The orchards on the way to West Newton held a flock of over a hundred Fieldfare and the odd Redwing. Soon after passing West Newton village, a pager message informed us that the Great Grey Shrike was showing just down the road at Dersingham Bog. No parking room so, on the verge again. Nothing at all in the approach woods and no sign of the Shrike either. An older man who puffed up the steps told us that he'd been in the area when the news came through and he hadn't seen the bird.
On to Snettisham RSPB where we saw 3 Scaup on the first pit, 1 female and 2 immature males.
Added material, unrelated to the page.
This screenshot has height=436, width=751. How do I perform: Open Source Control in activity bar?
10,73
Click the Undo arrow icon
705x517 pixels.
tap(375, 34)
A good start. Hardly had we driven onto the raised causeway than we were engulfed in a heavy snow shower which made viewing impossible so we beat a hasty retreat.
Another heavy snow shower at Hunstanton cliffs which we watched sweeping from the north east across the Wash. Common and Velvet Scoter were identified before the snow obliterated the view. Making our way along the north coast with no further walks and just two stops at Brancaster Staithe and Cley visitor centre to view the marshes, we were home by 2.20 out since 7.30. Considering the weather and the hours spent, the day's total of 88 species was amazing.
A late morning drive to Winterton Beach via Horsey added 6 Common Cranes and a Gannet to the month list. Shopping in North Walsham Sainsbury's added 3 Waxwings!
We're just in from 3 hours sitting in Fen Hide,Strumpshaw RSPB, freezing ! Pleasant chat with Pete Milford, Dave Holman and a couple of Great Yarmouth Bird Club members, including Judy, helped to pass the time as did three views of Bitterns flying, two of them in quick succession so different birds.One flight was for the full panorama of the extensive view from the hide across the reed bed. No Penduline Tit though. It seems to be ages since we were birding so it was nice to be out, the paths and hides there have been much improved since our last venture beyond the Reception hide.